Time series data

The past, the present, and the future

Fernando Rios-Avila

Levy Economics Institute

September 18, 2024

Motivation

You are considering investing in a company stock, and you want to know how risky that investment is. You have downloaded data on daily stock prices for many years. How should you define returns? How should you assess whether and to what extent returns on the company stock move together with market returns?
Heating and cooling are important uses of electricity. How does weather conditions affect electricity consumption? We are going to use monthly data on temperature and residential electricity consumption in Arizona. How to formulate a model which captures these factors?

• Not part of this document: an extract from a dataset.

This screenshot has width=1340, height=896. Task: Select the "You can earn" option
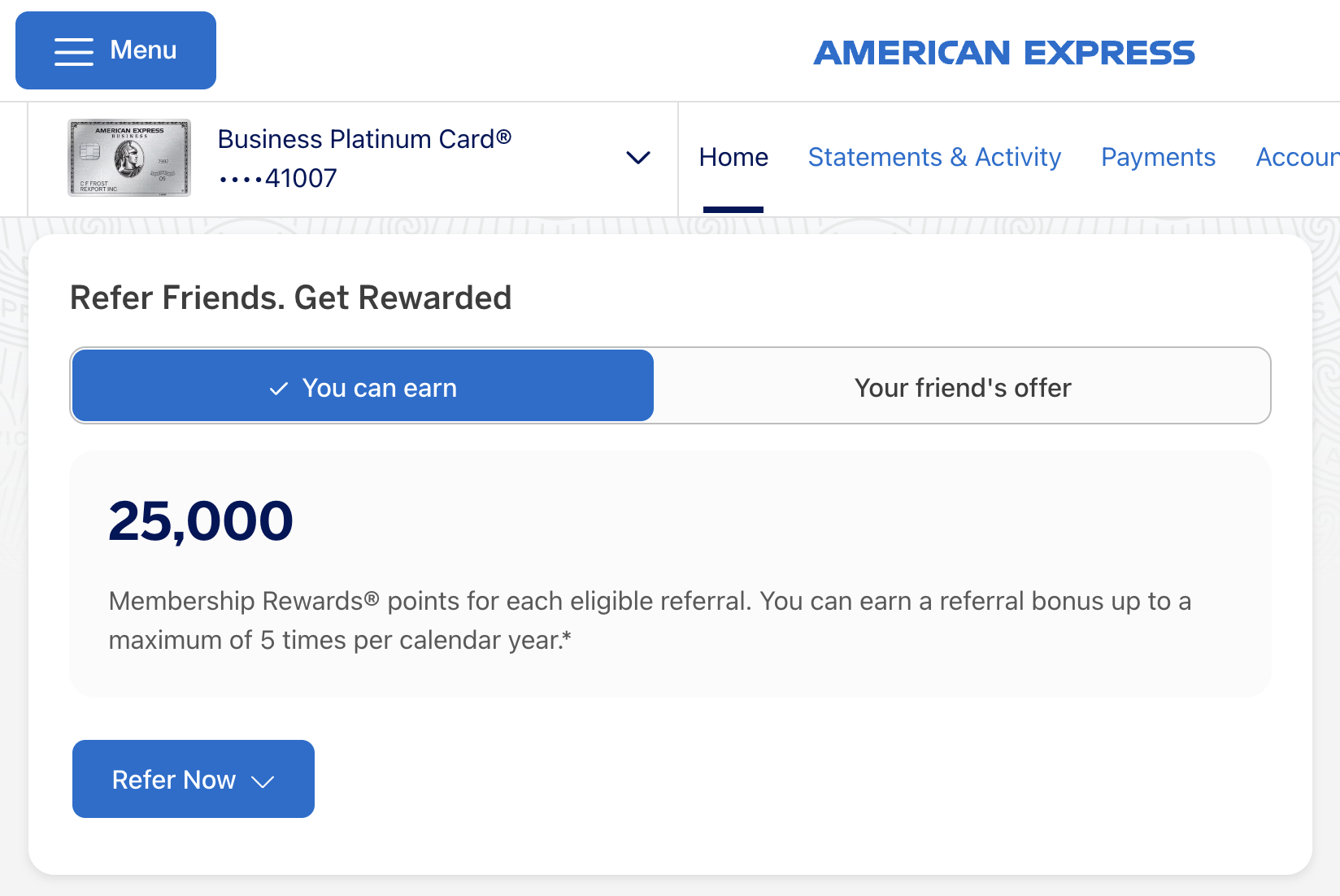(x=363, y=386)
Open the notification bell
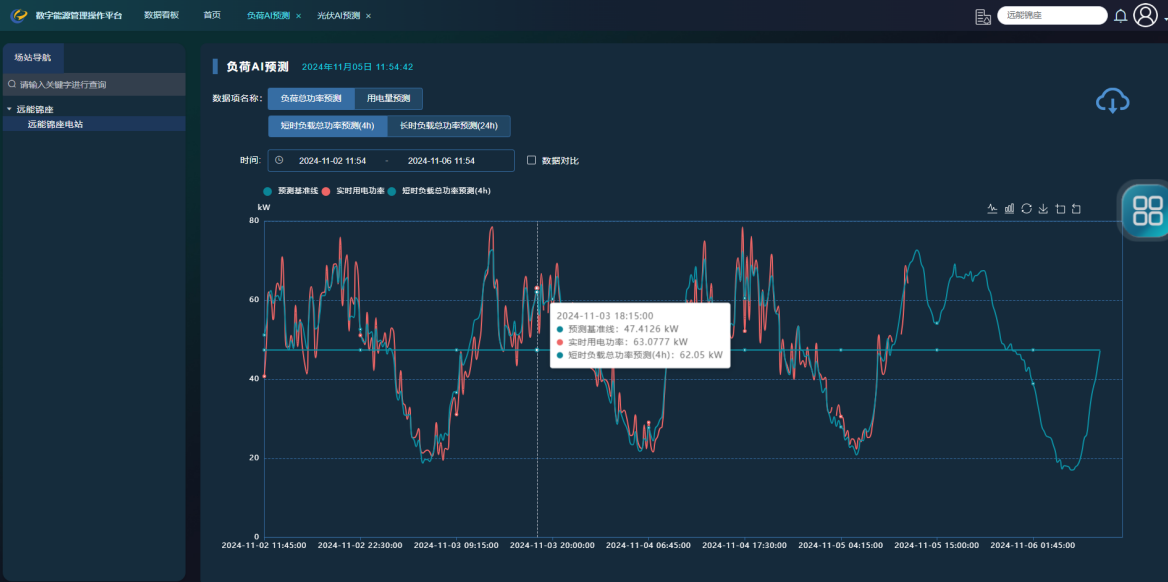 point(1120,16)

What is special in the analysis of time series data?

Different

We have time series data if we observe one unit across many time periods.
There is a special notation: \(y_t\), \(t = 1, 2, \ldots, T\)
Time series data presents additional opportunities as well as additional challenges to compare variables.

With other features

Data wrangling novelties: frequency and aggregation
Special nature of time series: serial correlation
Coefficient interpretation.

Data preparation

What is Frequency? of time series? = time elapsed between two observations of a variable
Practical problems with frequency:
- Not all data is captured at the same frequency
- There may be regular/irregular gaps between them: e.g. weekends for stock-exchange
- Two variables have different frequencies
- Extreme values (spikes) in your variable
Last but not least: in Stata you need to Declare your data as time series data with tsset command

Consequences

Regressions: to condition \(y_t\) on values of \(x_t\) the two variables need to be on the same frequency. Otherwise, we need to adjust one of them.
How to adjust? Aggregation!
- Flow variables: sum up the values within the interval. e.g. daily sales \(\rightarrow\) weakly sales is the sum of daily sales.
- Stock variables: take the end-period value. e.g. daily stock prices uses the closing price on a given day
- Other kinds of variables: usually take the average value

What is not special in time series

Time series regressions are special for several reasons…but many aspects remain the same
- Generalization, confidence intervals: Same difficulties as in cross-section
- Time series regression uncover patterns rather than evidence of causality: There is no “sample of time”
- Practical data issues, missing observations, extreme values etc, remain
- Coefficient interpretation is based on conditional comparison

What is special in time series

Ordering matters - key difference to cross section. Complications…Past before future
Trend - variables tend to have trends! Increasing or decreasing values over time
Seasonality - variables may show some cyclical component, such 4 seasons, months, - every e.g. December value is expected to be different.
Time series values are often not independent - correlated in time
- Failure to account for this may lead to wrong (biased) conclusions

Properties

TS Variables may have trends Trends

Time series data “tends” to have trends. how to detect them?.
Define change (or fist difference): \(\Delta y_t = y_t - y_{t-1}\)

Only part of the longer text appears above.